Biomedical engineering professor Helen Lu said that although more women are entering graduate STEM programs, many are reluctant to enter academia because the demands of the tenure track are not sustainable with child care and family life.
“The challenges ... are how do you plug the leaks, close the pipeline, as you go forward to the next stages?” Lu said.
Many of the speakers alluded to today’s political climate as a reason why fighting for gender equality is especially important. After the discussion, students questioned the speakers about how they will protect female students and faculty from sexual harassment and assault.
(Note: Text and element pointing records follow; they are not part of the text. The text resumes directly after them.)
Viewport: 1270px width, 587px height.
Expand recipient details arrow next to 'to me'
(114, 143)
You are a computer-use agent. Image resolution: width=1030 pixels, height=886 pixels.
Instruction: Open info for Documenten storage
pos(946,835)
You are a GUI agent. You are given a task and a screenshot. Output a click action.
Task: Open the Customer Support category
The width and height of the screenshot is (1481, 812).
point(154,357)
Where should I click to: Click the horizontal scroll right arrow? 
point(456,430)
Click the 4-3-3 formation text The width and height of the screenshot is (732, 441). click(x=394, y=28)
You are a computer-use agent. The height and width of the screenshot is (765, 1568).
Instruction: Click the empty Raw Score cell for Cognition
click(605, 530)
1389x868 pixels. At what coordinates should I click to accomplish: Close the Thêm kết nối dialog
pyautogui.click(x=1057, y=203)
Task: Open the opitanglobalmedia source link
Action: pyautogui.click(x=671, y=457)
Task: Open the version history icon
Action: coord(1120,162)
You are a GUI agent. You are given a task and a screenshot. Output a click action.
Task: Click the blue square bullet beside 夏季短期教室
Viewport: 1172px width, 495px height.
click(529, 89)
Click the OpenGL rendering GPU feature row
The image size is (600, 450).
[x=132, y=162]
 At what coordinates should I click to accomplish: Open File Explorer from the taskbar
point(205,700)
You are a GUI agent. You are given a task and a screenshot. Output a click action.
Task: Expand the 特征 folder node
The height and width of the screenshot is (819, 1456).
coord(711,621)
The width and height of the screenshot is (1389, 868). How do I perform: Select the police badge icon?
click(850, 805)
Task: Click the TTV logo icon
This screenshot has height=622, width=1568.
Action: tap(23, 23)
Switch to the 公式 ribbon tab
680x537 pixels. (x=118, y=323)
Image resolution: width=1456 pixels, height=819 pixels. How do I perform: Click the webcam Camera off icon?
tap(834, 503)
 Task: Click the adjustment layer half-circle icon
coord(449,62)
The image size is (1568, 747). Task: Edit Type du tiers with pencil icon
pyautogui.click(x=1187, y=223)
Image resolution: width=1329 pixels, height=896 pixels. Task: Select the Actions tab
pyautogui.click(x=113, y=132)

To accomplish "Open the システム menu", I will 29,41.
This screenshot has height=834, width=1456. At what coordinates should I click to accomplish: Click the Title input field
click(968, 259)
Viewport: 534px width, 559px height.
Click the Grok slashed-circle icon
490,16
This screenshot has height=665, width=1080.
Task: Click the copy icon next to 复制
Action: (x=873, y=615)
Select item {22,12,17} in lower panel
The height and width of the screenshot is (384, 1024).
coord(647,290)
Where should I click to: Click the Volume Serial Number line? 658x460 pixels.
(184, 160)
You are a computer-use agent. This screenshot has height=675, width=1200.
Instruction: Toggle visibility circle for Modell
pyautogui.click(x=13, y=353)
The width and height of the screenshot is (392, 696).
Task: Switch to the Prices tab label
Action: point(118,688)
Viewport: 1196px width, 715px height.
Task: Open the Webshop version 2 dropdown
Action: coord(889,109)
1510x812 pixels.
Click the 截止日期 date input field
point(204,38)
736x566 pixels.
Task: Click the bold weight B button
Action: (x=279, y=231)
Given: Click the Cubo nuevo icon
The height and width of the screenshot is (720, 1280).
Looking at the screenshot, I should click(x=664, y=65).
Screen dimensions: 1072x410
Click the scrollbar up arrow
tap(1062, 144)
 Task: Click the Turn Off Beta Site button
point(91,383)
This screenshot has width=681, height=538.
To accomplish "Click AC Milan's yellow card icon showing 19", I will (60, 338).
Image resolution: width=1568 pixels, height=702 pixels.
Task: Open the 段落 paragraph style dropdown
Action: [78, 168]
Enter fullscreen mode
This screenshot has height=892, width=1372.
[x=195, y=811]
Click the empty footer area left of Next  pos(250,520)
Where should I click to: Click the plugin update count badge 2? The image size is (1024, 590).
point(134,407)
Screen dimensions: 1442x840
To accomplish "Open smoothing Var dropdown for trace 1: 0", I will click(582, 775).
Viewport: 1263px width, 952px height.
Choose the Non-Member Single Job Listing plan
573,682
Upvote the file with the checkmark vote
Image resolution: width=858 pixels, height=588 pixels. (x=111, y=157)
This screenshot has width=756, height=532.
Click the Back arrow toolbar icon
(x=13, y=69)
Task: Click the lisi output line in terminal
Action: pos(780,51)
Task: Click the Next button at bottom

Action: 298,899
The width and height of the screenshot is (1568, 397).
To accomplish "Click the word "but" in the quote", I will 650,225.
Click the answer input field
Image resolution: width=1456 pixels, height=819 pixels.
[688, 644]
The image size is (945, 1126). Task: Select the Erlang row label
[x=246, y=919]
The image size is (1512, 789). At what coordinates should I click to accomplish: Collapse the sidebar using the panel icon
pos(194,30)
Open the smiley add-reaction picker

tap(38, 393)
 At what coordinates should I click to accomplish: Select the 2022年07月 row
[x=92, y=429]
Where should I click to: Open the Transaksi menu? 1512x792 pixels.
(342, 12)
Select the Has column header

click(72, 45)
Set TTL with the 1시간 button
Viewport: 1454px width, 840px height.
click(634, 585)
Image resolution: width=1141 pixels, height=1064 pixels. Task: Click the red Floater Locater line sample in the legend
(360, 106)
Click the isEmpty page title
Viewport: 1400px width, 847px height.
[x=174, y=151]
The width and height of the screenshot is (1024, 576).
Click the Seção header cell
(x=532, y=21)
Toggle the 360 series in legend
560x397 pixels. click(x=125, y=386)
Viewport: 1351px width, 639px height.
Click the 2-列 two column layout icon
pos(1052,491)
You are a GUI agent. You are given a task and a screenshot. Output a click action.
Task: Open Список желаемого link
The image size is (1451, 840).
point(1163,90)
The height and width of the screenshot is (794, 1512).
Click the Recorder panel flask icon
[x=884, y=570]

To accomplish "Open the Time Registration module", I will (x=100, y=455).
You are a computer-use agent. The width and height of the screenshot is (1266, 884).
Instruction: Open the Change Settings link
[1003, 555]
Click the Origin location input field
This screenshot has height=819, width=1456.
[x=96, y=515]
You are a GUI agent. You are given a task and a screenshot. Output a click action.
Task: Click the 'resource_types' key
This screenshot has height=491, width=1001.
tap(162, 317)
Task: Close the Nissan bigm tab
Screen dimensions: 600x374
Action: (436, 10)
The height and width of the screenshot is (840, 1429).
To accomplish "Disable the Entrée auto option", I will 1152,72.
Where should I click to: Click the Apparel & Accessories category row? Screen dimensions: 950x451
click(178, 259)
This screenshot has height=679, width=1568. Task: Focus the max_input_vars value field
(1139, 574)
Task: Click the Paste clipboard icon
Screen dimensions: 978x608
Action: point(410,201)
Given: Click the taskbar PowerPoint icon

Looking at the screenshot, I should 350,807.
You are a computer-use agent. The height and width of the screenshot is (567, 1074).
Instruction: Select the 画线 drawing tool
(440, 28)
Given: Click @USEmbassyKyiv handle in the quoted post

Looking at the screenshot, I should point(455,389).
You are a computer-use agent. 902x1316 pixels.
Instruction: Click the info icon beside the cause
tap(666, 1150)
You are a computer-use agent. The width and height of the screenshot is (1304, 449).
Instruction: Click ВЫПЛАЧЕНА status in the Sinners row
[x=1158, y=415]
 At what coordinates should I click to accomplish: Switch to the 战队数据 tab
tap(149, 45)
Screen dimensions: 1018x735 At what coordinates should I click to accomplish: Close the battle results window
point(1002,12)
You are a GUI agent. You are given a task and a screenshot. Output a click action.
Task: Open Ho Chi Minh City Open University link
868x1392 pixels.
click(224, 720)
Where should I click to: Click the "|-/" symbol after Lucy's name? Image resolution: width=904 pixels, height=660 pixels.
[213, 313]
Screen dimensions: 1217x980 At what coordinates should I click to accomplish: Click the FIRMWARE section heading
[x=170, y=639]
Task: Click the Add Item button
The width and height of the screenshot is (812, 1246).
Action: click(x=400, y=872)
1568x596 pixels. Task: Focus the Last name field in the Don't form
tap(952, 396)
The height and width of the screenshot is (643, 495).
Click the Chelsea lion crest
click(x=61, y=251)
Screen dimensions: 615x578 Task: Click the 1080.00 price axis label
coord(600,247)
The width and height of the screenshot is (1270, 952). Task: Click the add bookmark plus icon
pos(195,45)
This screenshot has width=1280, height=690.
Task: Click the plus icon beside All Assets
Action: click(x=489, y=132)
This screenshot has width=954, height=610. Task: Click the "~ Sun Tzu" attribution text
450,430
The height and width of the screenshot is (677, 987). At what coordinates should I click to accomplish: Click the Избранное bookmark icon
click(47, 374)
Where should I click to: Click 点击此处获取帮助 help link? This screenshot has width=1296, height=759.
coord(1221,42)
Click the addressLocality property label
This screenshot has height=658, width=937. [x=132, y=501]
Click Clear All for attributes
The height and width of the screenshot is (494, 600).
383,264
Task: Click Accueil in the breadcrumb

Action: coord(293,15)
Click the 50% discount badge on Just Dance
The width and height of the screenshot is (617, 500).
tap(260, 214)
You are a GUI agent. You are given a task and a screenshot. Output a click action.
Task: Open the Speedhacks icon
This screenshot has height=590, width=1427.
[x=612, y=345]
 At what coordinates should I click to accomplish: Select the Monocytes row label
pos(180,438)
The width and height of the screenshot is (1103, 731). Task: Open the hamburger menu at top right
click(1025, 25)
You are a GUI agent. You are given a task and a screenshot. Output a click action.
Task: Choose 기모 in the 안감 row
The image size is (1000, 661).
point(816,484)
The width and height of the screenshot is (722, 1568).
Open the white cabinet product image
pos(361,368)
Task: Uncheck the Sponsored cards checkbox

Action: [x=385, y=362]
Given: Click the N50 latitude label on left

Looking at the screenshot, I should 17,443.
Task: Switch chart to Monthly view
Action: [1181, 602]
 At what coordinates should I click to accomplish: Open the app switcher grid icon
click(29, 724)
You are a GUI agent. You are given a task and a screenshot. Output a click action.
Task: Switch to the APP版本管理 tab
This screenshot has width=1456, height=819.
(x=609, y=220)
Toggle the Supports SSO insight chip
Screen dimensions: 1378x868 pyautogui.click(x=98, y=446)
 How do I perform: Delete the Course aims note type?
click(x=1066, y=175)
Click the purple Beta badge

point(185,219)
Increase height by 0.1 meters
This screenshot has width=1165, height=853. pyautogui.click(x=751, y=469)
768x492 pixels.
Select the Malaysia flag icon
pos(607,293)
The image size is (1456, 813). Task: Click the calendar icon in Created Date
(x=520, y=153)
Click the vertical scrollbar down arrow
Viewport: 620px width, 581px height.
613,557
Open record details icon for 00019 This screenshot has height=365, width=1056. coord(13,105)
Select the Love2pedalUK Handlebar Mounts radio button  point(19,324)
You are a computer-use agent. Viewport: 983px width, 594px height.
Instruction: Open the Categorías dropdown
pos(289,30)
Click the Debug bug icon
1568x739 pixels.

In response, Goldberg listed the resources available to students regarding sexual misconduct and reiterated the University’s commitment to the issue.
“One of the ways we change the conversation on these issues is to strengthen the fabric of our community and to build our community,” Goldberg said.
Boyce and other female professors shared their personal experiences as graduate students and junior faculty in STEM fields, expressing gratitude for the male mentors who supported them but reiterating the importance of having female role models.
Though Boyce had few women peers and even fewer women mentors early in her professional career, she said those she did work with were unconditionally supportive of each other.
“Women are in it for women too,” Boyce said.